### WHAT IS BEING ASKED:
Rewrite the material below, changing every "Where should I click to" to "Where do I click to" and leaving everything else as it is.
● ● ● ● ●
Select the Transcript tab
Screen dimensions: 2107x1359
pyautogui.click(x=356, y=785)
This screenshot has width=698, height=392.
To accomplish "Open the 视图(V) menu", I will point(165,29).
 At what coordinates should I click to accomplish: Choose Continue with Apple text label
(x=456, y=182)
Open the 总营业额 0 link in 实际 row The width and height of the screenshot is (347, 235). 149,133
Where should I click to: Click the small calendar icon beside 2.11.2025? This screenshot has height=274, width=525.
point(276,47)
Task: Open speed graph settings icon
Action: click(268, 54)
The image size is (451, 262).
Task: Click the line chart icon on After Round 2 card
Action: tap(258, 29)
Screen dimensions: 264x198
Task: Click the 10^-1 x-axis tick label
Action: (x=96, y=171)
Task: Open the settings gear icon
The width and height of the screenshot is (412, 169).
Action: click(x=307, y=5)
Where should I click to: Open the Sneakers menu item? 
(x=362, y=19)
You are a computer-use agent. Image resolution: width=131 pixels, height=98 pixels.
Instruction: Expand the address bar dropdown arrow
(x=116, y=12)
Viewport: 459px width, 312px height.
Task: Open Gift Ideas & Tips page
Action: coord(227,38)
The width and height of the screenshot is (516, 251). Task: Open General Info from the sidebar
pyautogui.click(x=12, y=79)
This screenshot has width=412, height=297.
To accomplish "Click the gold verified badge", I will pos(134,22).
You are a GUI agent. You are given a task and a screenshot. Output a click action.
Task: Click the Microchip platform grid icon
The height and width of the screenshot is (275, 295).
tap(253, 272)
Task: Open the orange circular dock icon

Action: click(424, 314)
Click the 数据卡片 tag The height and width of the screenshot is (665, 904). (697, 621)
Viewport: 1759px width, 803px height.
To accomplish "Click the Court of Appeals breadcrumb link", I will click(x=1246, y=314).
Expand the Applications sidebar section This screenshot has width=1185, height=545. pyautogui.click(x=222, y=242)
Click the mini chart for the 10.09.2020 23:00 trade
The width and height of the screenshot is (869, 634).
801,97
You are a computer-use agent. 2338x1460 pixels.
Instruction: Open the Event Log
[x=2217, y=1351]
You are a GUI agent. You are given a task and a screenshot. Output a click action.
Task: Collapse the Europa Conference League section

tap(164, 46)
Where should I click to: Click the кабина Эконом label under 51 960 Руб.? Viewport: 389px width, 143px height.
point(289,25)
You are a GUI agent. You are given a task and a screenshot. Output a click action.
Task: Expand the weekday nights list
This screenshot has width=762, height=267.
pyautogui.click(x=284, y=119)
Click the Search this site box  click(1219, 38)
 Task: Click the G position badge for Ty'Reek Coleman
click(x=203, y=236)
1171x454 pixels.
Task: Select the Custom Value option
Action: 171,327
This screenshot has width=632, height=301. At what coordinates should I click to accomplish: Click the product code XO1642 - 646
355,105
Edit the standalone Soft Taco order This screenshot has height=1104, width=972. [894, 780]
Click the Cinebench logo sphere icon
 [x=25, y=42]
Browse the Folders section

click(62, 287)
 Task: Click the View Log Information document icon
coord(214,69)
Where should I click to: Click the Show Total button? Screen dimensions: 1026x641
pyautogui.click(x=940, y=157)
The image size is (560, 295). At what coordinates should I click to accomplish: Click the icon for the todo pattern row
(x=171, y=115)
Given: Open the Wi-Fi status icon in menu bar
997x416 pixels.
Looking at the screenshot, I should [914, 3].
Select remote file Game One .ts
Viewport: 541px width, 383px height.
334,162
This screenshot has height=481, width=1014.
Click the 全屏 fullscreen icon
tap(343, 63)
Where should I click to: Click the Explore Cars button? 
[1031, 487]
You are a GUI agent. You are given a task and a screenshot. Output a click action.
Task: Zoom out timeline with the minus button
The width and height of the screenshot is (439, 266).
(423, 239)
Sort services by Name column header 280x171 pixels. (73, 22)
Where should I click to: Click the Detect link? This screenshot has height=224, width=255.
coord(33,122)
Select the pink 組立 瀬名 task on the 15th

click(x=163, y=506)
● ● ● ● ●
### ANSWER TO THE PROBLEM:
Select the Transcript tab
Screen dimensions: 2107x1359
pyautogui.click(x=356, y=785)
This screenshot has width=698, height=392.
To accomplish "Open the 视图(V) menu", I will point(165,29).
 At what coordinates should I click to accomplish: Choose Continue with Apple text label
(x=456, y=182)
Open the 总营业额 0 link in 实际 row The width and height of the screenshot is (347, 235). 149,133
Where do I click to: Click the small calendar icon beside 2.11.2025? This screenshot has height=274, width=525.
point(276,47)
Task: Open speed graph settings icon
Action: click(268, 54)
The image size is (451, 262).
Task: Click the line chart icon on After Round 2 card
Action: tap(258, 29)
Screen dimensions: 264x198
Task: Click the 10^-1 x-axis tick label
Action: (x=96, y=171)
Task: Open the settings gear icon
The width and height of the screenshot is (412, 169).
Action: click(x=307, y=5)
Where do I click to: Open the Sneakers menu item? 
(x=362, y=19)
You are a computer-use agent. Image resolution: width=131 pixels, height=98 pixels.
Instruction: Expand the address bar dropdown arrow
(x=116, y=12)
Viewport: 459px width, 312px height.
Task: Open Gift Ideas & Tips page
Action: coord(227,38)
The width and height of the screenshot is (516, 251). Task: Open General Info from the sidebar
pyautogui.click(x=12, y=79)
This screenshot has width=412, height=297.
To accomplish "Click the gold verified badge", I will pos(134,22).
You are a GUI agent. You are given a task and a screenshot. Output a click action.
Task: Click the Microchip platform grid icon
The height and width of the screenshot is (275, 295).
tap(253, 272)
Task: Open the orange circular dock icon

Action: click(424, 314)
Click the 数据卡片 tag The height and width of the screenshot is (665, 904). (697, 621)
Viewport: 1759px width, 803px height.
To accomplish "Click the Court of Appeals breadcrumb link", I will click(x=1246, y=314).
Expand the Applications sidebar section This screenshot has width=1185, height=545. pyautogui.click(x=222, y=242)
Click the mini chart for the 10.09.2020 23:00 trade
The width and height of the screenshot is (869, 634).
801,97
You are a computer-use agent. 2338x1460 pixels.
Instruction: Open the Event Log
[x=2217, y=1351]
You are a GUI agent. You are given a task and a screenshot. Output a click action.
Task: Collapse the Europa Conference League section

tap(164, 46)
Where do I click to: Click the кабина Эконом label under 51 960 Руб.? Viewport: 389px width, 143px height.
point(289,25)
You are a GUI agent. You are given a task and a screenshot. Output a click action.
Task: Expand the weekday nights list
This screenshot has width=762, height=267.
pyautogui.click(x=284, y=119)
Click the Search this site box  click(1219, 38)
 Task: Click the G position badge for Ty'Reek Coleman
click(x=203, y=236)
1171x454 pixels.
Task: Select the Custom Value option
Action: 171,327
This screenshot has width=632, height=301. At what coordinates should I click to accomplish: Click the product code XO1642 - 646
355,105
Edit the standalone Soft Taco order This screenshot has height=1104, width=972. [894, 780]
Click the Cinebench logo sphere icon
 [x=25, y=42]
Browse the Folders section

click(62, 287)
 Task: Click the View Log Information document icon
coord(214,69)
Where do I click to: Click the Show Total button? Screen dimensions: 1026x641
pyautogui.click(x=940, y=157)
The image size is (560, 295). At what coordinates should I click to accomplish: Click the icon for the todo pattern row
(x=171, y=115)
Given: Open the Wi-Fi status icon in menu bar
997x416 pixels.
Looking at the screenshot, I should [914, 3].
Select remote file Game One .ts
Viewport: 541px width, 383px height.
334,162
This screenshot has height=481, width=1014.
Click the 全屏 fullscreen icon
tap(343, 63)
Where do I click to: Click the Explore Cars button? 
[1031, 487]
You are a GUI agent. You are given a task and a screenshot. Output a click action.
Task: Zoom out timeline with the minus button
The width and height of the screenshot is (439, 266).
(423, 239)
Sort services by Name column header 280x171 pixels. (73, 22)
Where do I click to: Click the Detect link? This screenshot has height=224, width=255.
coord(33,122)
Select the pink 組立 瀬名 task on the 15th

click(x=163, y=506)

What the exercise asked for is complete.